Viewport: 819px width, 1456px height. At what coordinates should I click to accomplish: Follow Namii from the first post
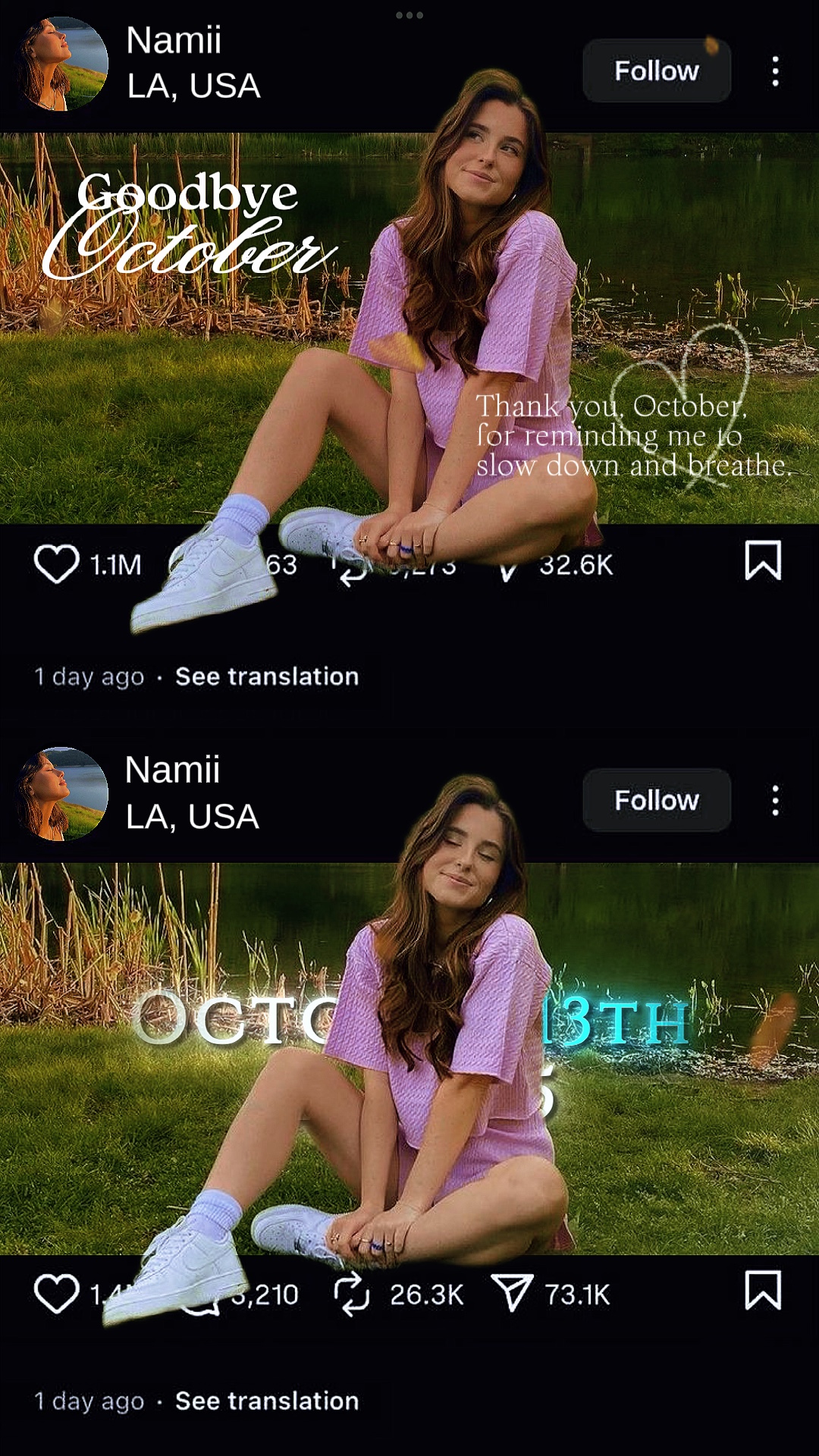tap(656, 71)
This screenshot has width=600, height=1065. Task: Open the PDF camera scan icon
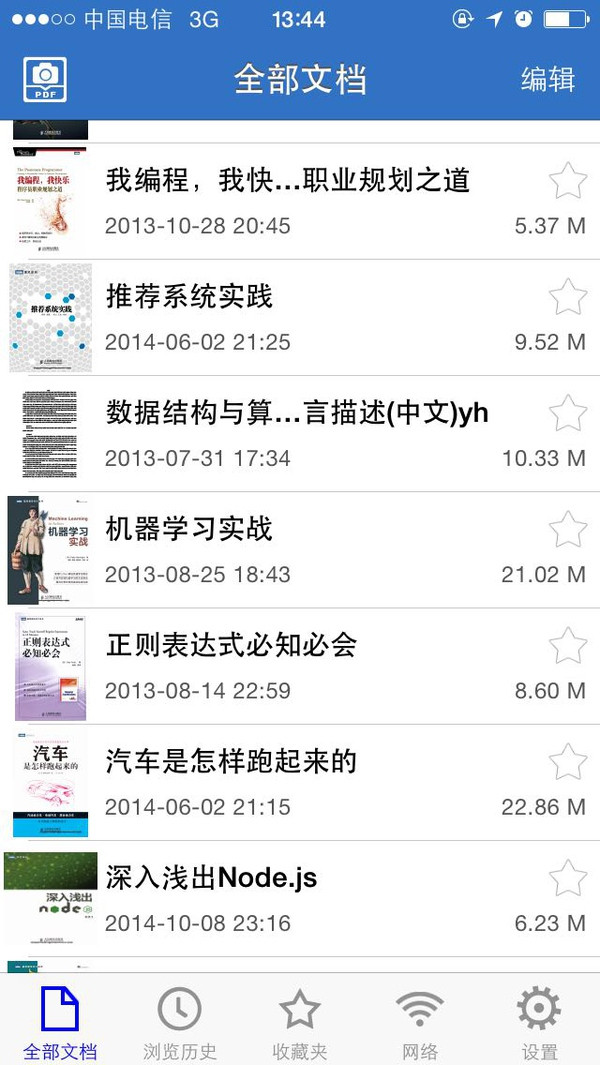[45, 79]
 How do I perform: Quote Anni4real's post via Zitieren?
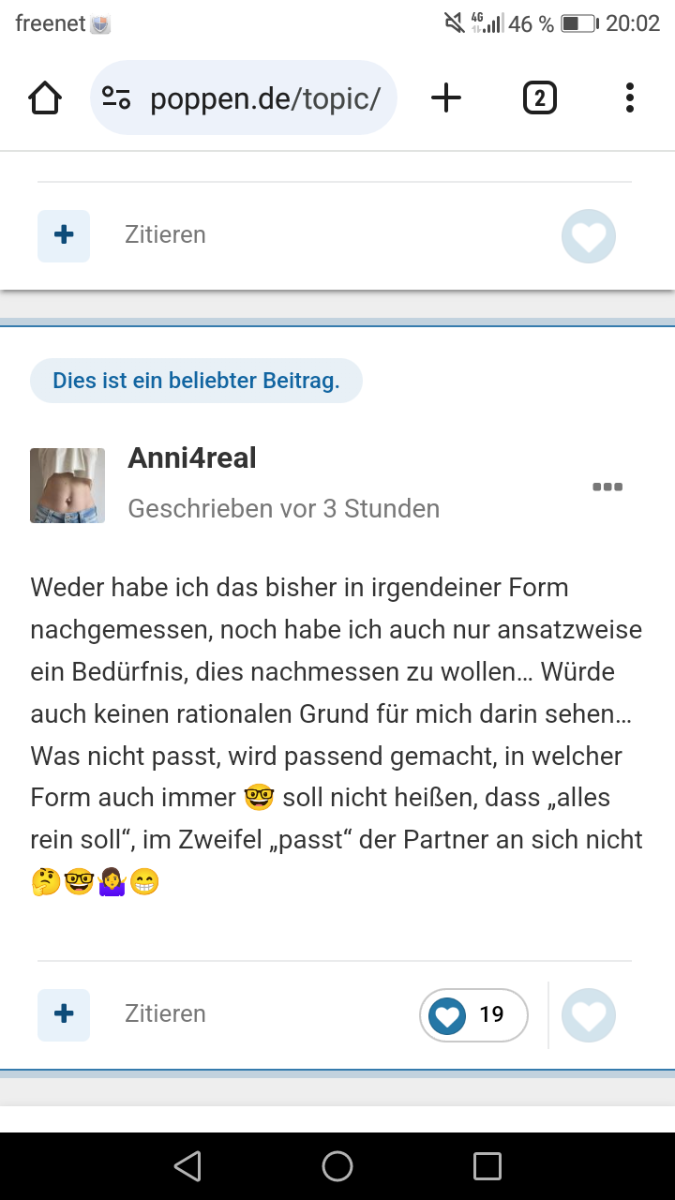coord(165,1013)
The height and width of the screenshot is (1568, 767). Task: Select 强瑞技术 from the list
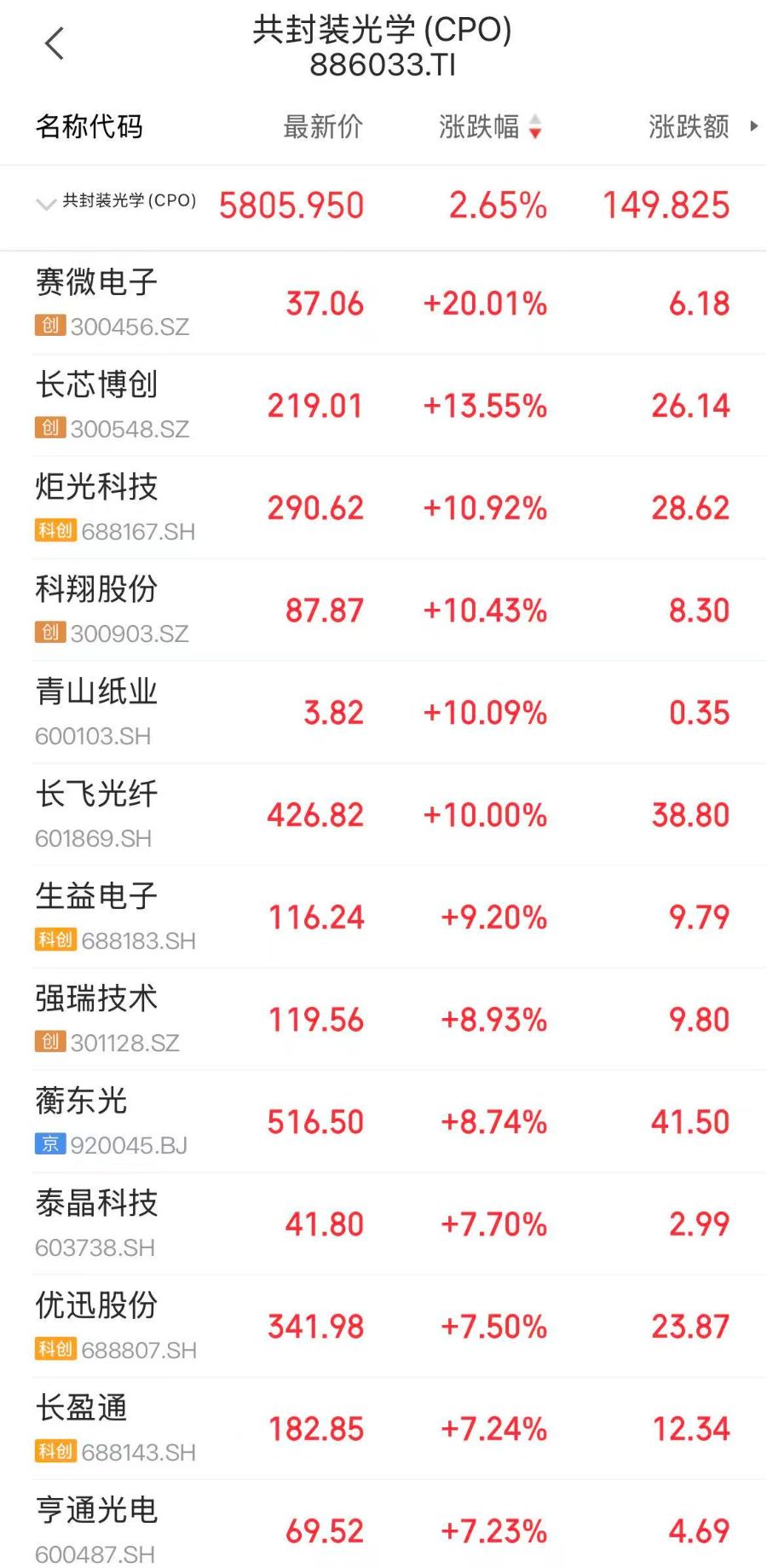[384, 1020]
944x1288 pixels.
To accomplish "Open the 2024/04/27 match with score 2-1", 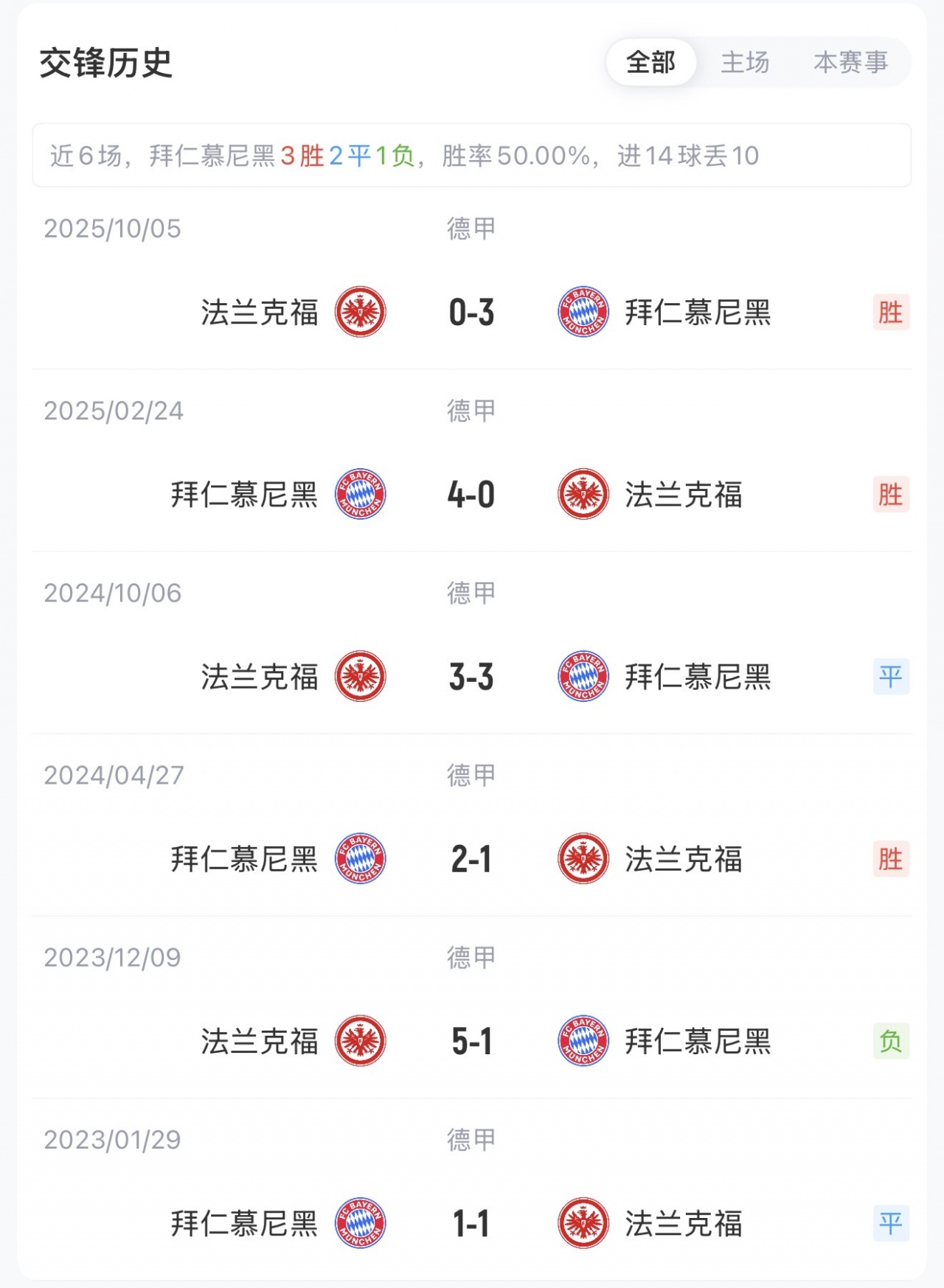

* * * * *

### [REQUIRED WORK]
Update all the entries above by replacing every "Task" with "Goal" and changing nothing else. Omit the pictures from your answer.

### [OUTPUT]
Viewport: 819px width, 1456px height. At what coordinates should I click to accomplish: Follow Namii from the first post
tap(656, 71)
This screenshot has width=600, height=1065. Goal: Open the PDF camera scan icon
[45, 79]
 How do I perform: Quote Anni4real's post via Zitieren?
coord(165,1013)
The height and width of the screenshot is (1568, 767). Goal: Select 强瑞技术 from the list
[384, 1020]
944x1288 pixels.
To accomplish "Open the 2024/04/27 match with score 2-1", 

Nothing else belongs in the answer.